[Задания]
1. Пожалуйста, отредактируйте текст о футболе: перепишите всё начиная с «Это всего лишь» и вниз до «совпадают и повторяются.» включительно, заменив «коллекцию» на «подборку».
2. Допишите текст о футболе дальше, начиная сразу после его последнего предложения.

[Текст страницы]

__________________________________________________

Чего только не бывает! Игра с венграми, опять же на первенство Европы. В Будапеште наши проигрывают 0:2, в Москве – никто не верил! – побеждают 3:0… Нарушение. Наши бьют слева, вблизи угла штрафной площади. Воронин ставит мяч, но потом оставляет, бежит вперед. Перед воротами чуть не полностью обе команды. Бьет Хурцилава. Он несильно навешивает мяч на ворота. Все стерегут друг друга, а мяч планирует в сетку. Вратарь в последний момент бросается, но уже поздно. Конечно, этот казус следует объяснить растерянностью венгров, не ожидавших от наших такой мощной игры в Москве.
А неоднократно повторенный по всем телеканалам мира показательный гол Блохина в ворота мюнхенской «Баварии», гол, поставивший точку в споре, кто же лучший футболист Европы-75. Блохин, пройдя по левому краю, несколькими движениями раскидал всю знаменитую защиту немцев и пробил в угол, мимо вратаря Майера.
Это всего лишь несколько из запомнившихся, украшающих футбол мячей. Каждый зритель со стажем хранит в памяти свою коллекцию лучших забитых голов. Разумеется, экспонаты этих собраний часто совпадают и повторяются.
На трибунах во время матча идет особая напряженная жизнь. Одни реагируют эмоционально, шумно выражая и проявляя свою причастность к той или иной стороне. Другие предпочитают отмалчиваться. Конечно, поведение их во многом зависит от хода игры, от счета. Случаются перепалки между приверженцами разных команд, порой не слишком уважительные, но часто с весьма остроумными репликами, и применением специфически стадионного жаргона. Вообще-то настоящие зрители ощущают не только игру, но и друг друга.

__________________________________________________

[Исходные данные]
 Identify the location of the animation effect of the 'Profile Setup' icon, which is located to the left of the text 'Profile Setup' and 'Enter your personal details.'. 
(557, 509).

__________________________________________________

[Ответы]
1.
Это всего лишь несколько из запомнившихся, украшающих футбол мячей. Каждый зритель со стажем хранит в памяти свою подборку лучших забитых голов. Разумеется, экспонаты этих собраний часто совпадают и повторяются.

2.
Спорт рождает удивительное по своей естественности чувство людского единения, близости. Совершенно незнакомые люди, возбужденно обсуждающие перипетии матча, понимающие друг друга вполне. В театре это невозможно. Единство зрительного зала распадается с последней репликой, с опущенным занавесом. А на стадионе людям жаль расставаться. Не говорю уже о комментариях по ходу действия. Когда-то сидящая впереди меня дама – иначе не назовешь – почему-то повернула ко мне голову и сказала: «А Парамонов сегодня не в дугу!…»
Бедный Парамонов!
Однако поведение спортсменов на поле и публики на трибунах было в наши годы сдержаннее, не напоказ, как и вообще, в быту, на улице, что не исключало истинной внутренней страсти.
Тогда было достаточно, если капитан пожмет руку отличившегося. Теперь после гола – высокие прыжки, с ударом кулаком в воздух, бег по дуге, команда, гоняющаяся за виновником восторга, догоняющая его, подминающая под себя. Почти то же самое при забитом одиннадцатиметровом.
Тогда больше ценились невозмутимость, достоинство.
Близость зрителей друг другу невольно порождает близость к игрокам. Одностороннюю? Скорее всего. Хотя ведь и спортсмен не может не испытывать родственных, пускай и более обобщенных, чувств к зрителю. У зрителя они резко выражены, конкретны. Вася Карцев, Саня Рагулин… Чувство причастности. Наивное амикошонство болельщика. Право на фамильярность. Он его заслужил. Он в любую погоду, под дождем и снегом, сидел, подняв воротник, надвинув кепочку на глаза, прикрыв спину газетой. Он бывал горько огорчен, разочарован, раздавлен. Он бывал счастлив, он вскакивал, размахивал руками, радостно выкрикивая футбольное прозвище своего любимца.
Да, существует в спорте и это, в особенности прежде существовало. Некоторые прозвища укоренялись на годы, будто из метрик взяты. Одни были элементарно просты, вытекали из фамилии: Пономарь, Бобер, Сало, Стрелец, Число. Другие происходили из особенностей манеры, силуэта, какого-либо неизвестного широкой публике качества: Слон, Гусь, Глухой. Этимологическая основа третьих за давностью лет затушевывалась: Чепец. Нечего говорить о том, что эти клички были общеизвестны.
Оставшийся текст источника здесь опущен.